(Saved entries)
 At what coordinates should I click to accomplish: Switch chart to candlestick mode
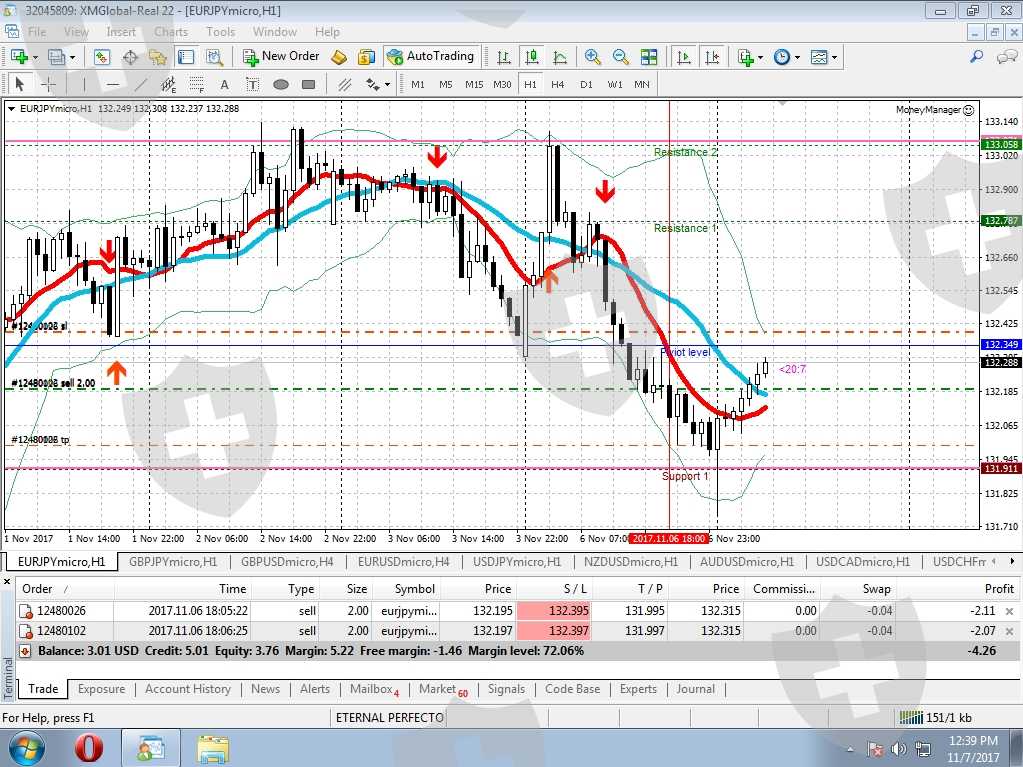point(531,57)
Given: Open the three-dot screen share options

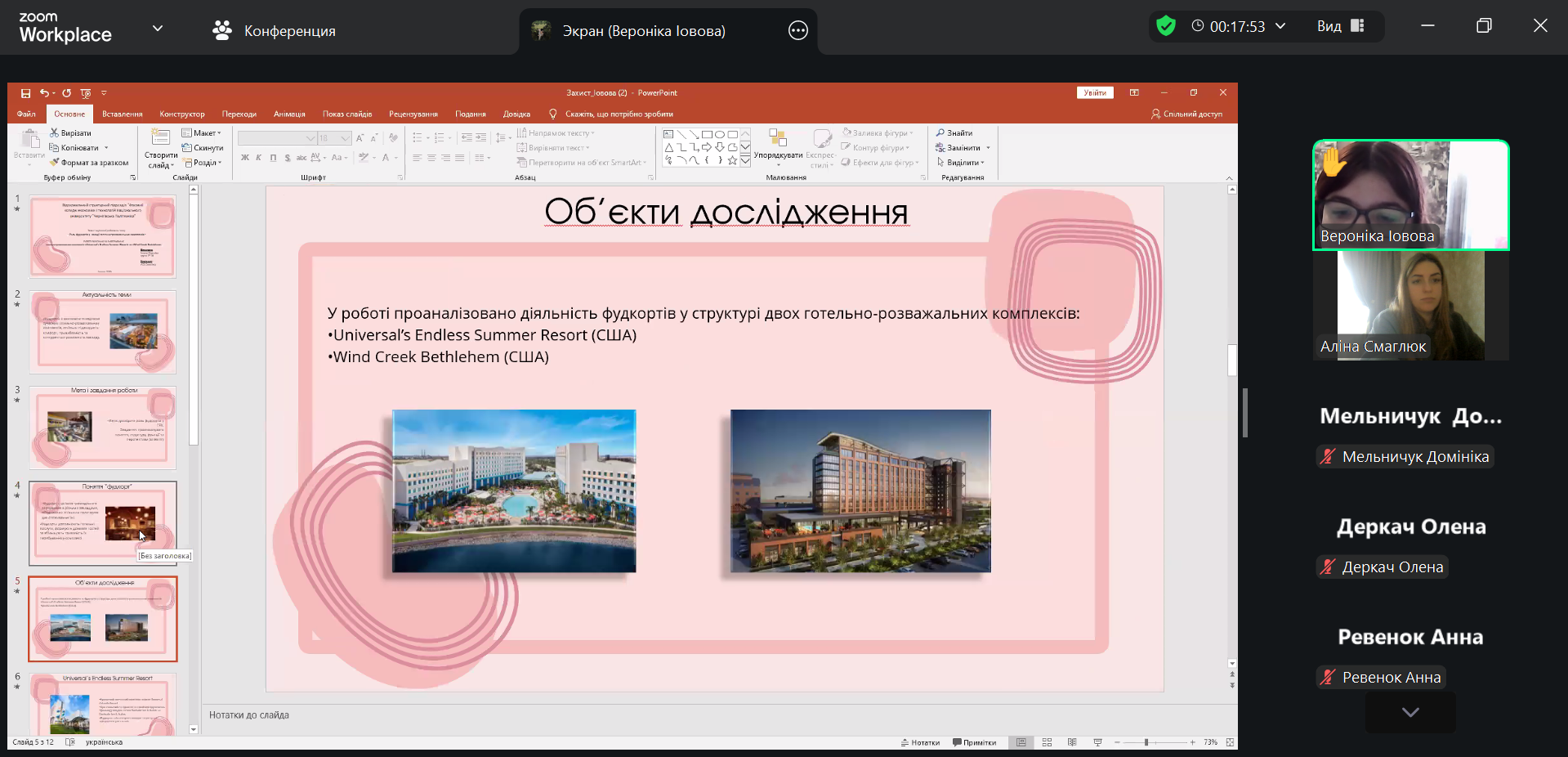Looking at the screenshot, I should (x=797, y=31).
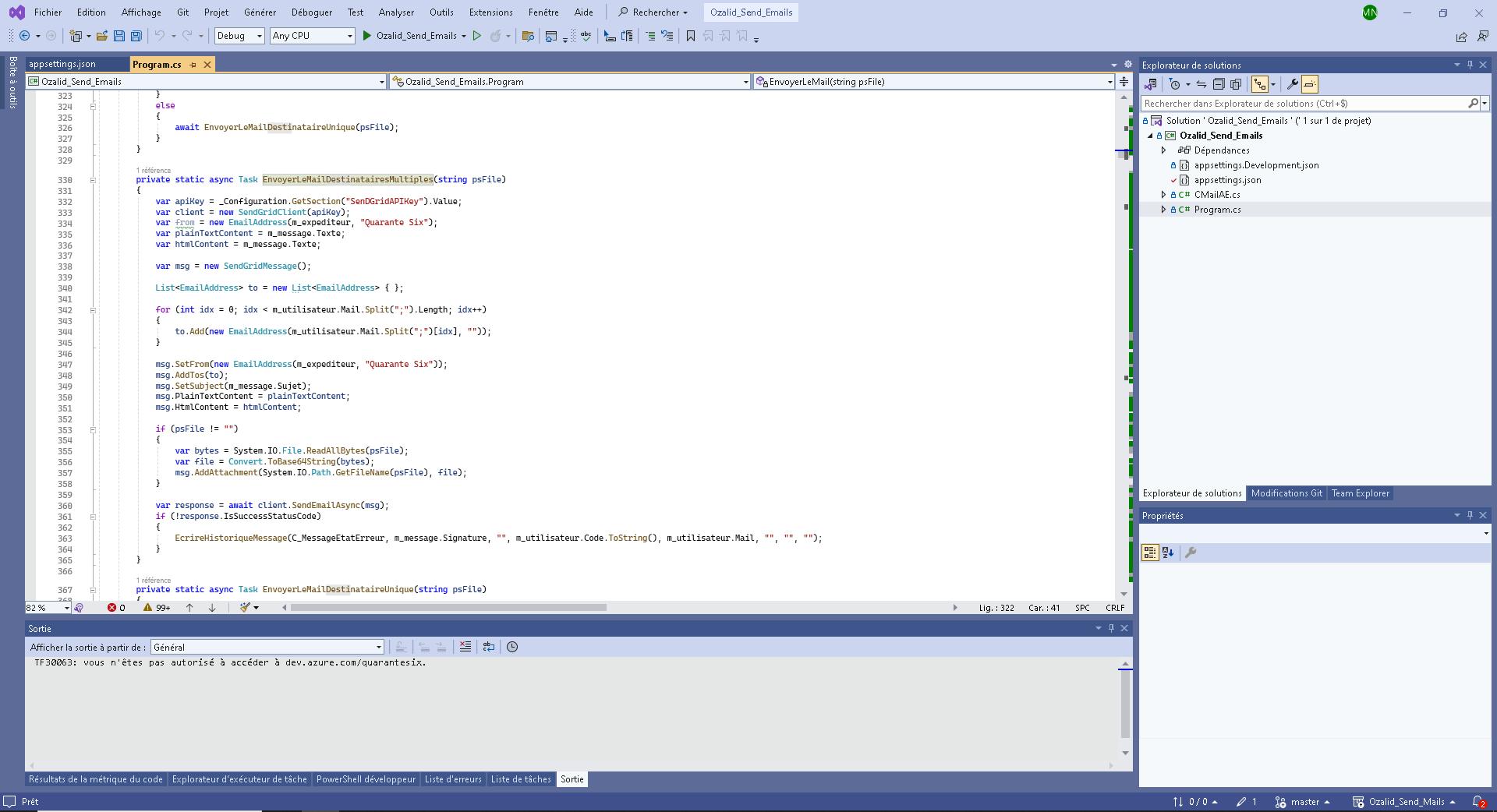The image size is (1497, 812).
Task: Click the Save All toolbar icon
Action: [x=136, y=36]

* **WHAT YOU NEED TO DO**
Write the records above out again exactly, with no pictures in your copy.

* **YOUR SOLUTION**
 At what coordinates should I click to accomplish: Switch chart to candlestick mode
point(531,57)
Given: Open the three-dot screen share options

Looking at the screenshot, I should (x=797, y=31).
The image size is (1497, 812).
Task: Click the Save All toolbar icon
Action: [x=136, y=36]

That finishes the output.